Discrete implies a domain which is a set of integers
Continuous implies a domain which is a set of real/complex numbers

Digital signals imply a range which is a set of integers
Analog signals imply a range which is a set of real/complex numbers

The reason that digital is associated with discrete signals is because computers can only take finite time signals which have a finite numbers of values. For example we can't sample a signal any faster than our computer can run. Actually it's more like half the speed of your computer, but it's not really relevant. Then when we read data we can only have a finite range of values because our computer's registers can only hold a certain number of bits as a value. For example if our computers registers can only hold 6 bits than we can only take on 2^6 = 64 different values.
 
i souped up your quote, just a little

scoutfai said:
Is it possible to have the following signal:

1) Discrete-time and analog
2) Discrete-time and digital (I believe this one is true and very common in man made product)
3) Continuous-time and analog (I believe this one is also true and very common in nature)
4) Continuous-time and digital

1) Charge Coupled Devices (CCD) a.k.a. "bucket brigade".
2) DSP
3) analog filters and systems
4) it's possible you could have such a system with a "flash" A/D and unclocked logic operating on it. strictly speaking, any unclocked logic circuit would pass as continuous-time and digital.
 
It is true to say that all signals are analogue (even paper with numbers written on it) and it is only the information that a signal carries that can be digital (so you could do arithmetical addition of two of these written numbers by turning the shapes into maths and then back again). In fact, I would say that it is only the source information or way the signal is treated subsequently that determines the digital or otherwise nature of the information. So a computer modem churns out digital data and the computer treats that data as digits but your ears might just 'hear' a slightly musical, burbly noise.

I'm not sure about No. 4 above except in as far as all practical digital signals are effectively this. It's true that the actual level of this signal would vary continuously but, then, so does every digital signal. Depending on the response of the channel, you might get absolutely any value at any given time (presumably you are not envisaging an 'ideal' boxcar waveform) and what started off as some set of discrete levels at some set of sampling times won't be like that any more. The information in this signal is not continuous - it is discrete in time.
 
A simple example of "continuous and digital" would be a digital signal with only one bit of information, and no clock. For example, a push-button switch, or a movement sensor triggering a security light.

Of course you could argue that the electrical signal here is "really" analog, but it is interpreted as a digital signal, for example by comparing it with some voltage threshold to decide if it is "on" or "off".
 
"continuous digital" is an oxymoron if, by digital, you mean discrete. At the transition (and you could look at any time) the value could be anything between 0 and 1 so which would you shoose? If the transition were instantaneous then the signal is not continuous.

But I think we agree it is really the information that is carried that makes a signal analogue or digital. The value of whatever variable is carrying digital information is actually analogue.
 
sophiecentaur said:
"continuous digital" is an oxymoron if, by digital, you mean discrete.

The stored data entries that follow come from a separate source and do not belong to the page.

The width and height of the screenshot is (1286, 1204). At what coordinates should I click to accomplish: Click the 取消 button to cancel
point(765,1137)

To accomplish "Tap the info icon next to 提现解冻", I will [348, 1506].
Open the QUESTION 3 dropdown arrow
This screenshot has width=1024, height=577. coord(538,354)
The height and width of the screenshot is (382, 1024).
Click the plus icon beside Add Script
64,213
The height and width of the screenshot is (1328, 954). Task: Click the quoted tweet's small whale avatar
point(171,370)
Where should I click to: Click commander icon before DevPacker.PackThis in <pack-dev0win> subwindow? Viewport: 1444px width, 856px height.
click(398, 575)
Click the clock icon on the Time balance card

there is a difference between discrete-time and discrete-amplitude. generally, i think "digital" generally means discrete-amplitude.

conceptually you can have continuous-time and discrete-amplitude together, but it would be a sort of weird system.
 
Are you just referring to a set of asynchronous, quantised samples? The transitions between samples would not be quantised (discrete), though.
Imagine a set of numbers flashed up on a screen, there would always be a transition from one to another, either fading from one to another or fading to black OR discontinuous changes (not continuous).
btw, where is this going? ;-)
 
sophiecentaur said:
Are you just referring to a set of asynchronous, quantised samples?

not for continuous-time signals and systems. but that is an independent issue from discrete-amplitude (which i am equating to "digital").

The transitions between samples would not be quantised (discrete), though.
Imagine a set of numbers flashed up on a screen, there would always be a transition from one to another, either fading from one to another or fading to black OR discontinuous changes (not continuous).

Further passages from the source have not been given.